Down’s syndrome and chromosome 21 silencing – experts respond

US researchers have successfully silenced the extra chromosome responsible for Down’s syndrome in cells, opening up potential for treatment of the condition in humans.

The scientists, who published their results in Nature,  took cells from people with Down’s and were able to silence the extra chromosome 21 responsible for the traits that lead to Down’s Syndrome, which causes learning and developmental problems and longterm physical problems too.

Our colleagues at the UK SMC rounded up the following reaction from scientists:

Professor Neil Brockdorff, Professor of Developmental Epigenetics, University of Oxford, said:

“Having three rather than the usual two copies of chromosome 21 results in Down’s syndrome, highlighting that normal embryonic development requires not just the correct genes but also the correct level of genes.  Another example where gene levels are important occurs in female mammals where one of the two X chromosomes is genetically inactivated in order to balance the level of X-linked genes relative to males that have only a single X chromosome. This natural process, termed X inactivation, is controlled by a single master regulator gene, termed Xist (X inactive specific transcript), that functions to silence the majority of genes on the chromosome on which it resides. In this study researchers have harnessed the ability of the Xist gene to silence an entire chromosome in order to correct chromosome 21 imbalance in induced pluripotent stem (iPS) cells obtained from Down’s syndrome patients.  A copy of the Xist gene was inserted into one copy of chromosome 21 present in the patient derived cells and was then induced to silence all of the genes on that single chromosome 21 copy. The resulting cells had corrected chromosome 21 gene levels and moreover could maintain this state for several cell generations after removal of the original inducing signal.

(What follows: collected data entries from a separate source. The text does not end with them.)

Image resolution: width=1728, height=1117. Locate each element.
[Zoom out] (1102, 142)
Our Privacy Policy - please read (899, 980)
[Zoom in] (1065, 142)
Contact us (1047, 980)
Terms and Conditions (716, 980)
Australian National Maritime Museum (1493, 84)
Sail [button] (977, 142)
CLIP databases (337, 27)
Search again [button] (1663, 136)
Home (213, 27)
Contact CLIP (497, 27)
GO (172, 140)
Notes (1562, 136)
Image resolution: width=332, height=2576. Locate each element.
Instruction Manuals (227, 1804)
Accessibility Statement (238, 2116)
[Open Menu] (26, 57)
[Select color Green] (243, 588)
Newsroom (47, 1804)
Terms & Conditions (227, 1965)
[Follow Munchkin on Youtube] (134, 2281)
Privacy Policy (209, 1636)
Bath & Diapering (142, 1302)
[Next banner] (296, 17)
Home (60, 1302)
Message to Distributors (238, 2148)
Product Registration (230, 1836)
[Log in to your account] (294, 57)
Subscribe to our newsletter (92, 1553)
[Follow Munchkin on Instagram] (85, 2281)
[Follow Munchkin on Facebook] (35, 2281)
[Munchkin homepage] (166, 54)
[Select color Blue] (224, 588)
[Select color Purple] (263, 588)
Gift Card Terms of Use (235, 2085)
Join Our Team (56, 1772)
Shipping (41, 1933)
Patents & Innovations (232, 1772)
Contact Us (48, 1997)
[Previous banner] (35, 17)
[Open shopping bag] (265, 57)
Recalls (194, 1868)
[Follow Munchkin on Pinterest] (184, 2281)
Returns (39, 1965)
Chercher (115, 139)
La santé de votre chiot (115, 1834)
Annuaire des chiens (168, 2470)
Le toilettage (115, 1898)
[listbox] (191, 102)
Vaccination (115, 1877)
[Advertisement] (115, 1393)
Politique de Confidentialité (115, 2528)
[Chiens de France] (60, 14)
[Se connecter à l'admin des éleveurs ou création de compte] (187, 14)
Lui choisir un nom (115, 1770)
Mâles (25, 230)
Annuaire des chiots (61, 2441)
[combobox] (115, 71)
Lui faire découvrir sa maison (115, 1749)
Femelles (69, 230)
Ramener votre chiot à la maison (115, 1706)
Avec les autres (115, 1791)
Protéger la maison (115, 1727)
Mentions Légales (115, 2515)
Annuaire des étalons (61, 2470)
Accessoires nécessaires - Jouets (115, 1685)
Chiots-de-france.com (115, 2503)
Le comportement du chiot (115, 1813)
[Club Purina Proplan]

“This study represents an innovative application of genetic technology and an important advance in efforts to understand the basic biology of Down’s syndrome.  The iPS cells that have been derived can for example be used to test whether restoration of correct gene levels in specific cell types can reverse deficiencies that are linked to Down’s syndrome.  In the long term it may even be possible to make the correction in patient specific cell lines, and then use these for cell therapy, treating specific problems that individuals experience.  However, the breakthrough shouldn’t be viewed as heralding a cure for Down’s syndrome.  This is because Down’s is a sporadic disorder that affects normal development of several tissues of the foetus.  There is no way of knowing in advance which embryos could be affected, and by the time diagnosis has been made, it wouldn’t be possible to intervene in a holistic sense, correcting the genetic imbalance in all cells of the foetus or newborn child.  It is worth considering that Down’s syndrome patients and their families may argue that there is no need for a cure. Affected individuals generally have a good quality of life, reasonable longevity and are nearly always treasured and very loved members of their families.”

Dr Lucy Raymond, Reader in Neurogenetics and Honorary Consultant in Medical Genetics, University of Cambridge, said:

“This new study has used a very neat and elegant experimental model to demonstrate that the natural mechanism of counting chromosomes, that exists on our X sex chromosome in all our cells, can be cut-and-pasted onto a copy of chromosome 21, therefore silencing this extra copy and effectively leaving the normal complement of two functioning copies of chromosome 21 in a cell.  The counting mechanism exists naturally on X chromosomes so that in female mammals one copy of the X chromosome (females have two Xs and males have one X and one Y) is silenced so males and females have the same number of working copies of the X chromosome gene products.  This group have demonstrated an important proof of concept – that this mechanism can be experimentally harnessed and successfully silences a non-sex chromosome (in this case chromosome 21, an extra copy of which leads to Down’s syndrome in humans).

“This is an exciting breakthrough, but this process is still at a very early (cellular) stage and we are nowhere near seeing this procedure being used in the treatment of Down’s syndrome in people.

“This new study could, however, lead to extremely useful further studies looking at which particular genes on chromosome 21 cause certain aspects of Down’s syndrome, and which might therefore be good targets for therapeutic agents.”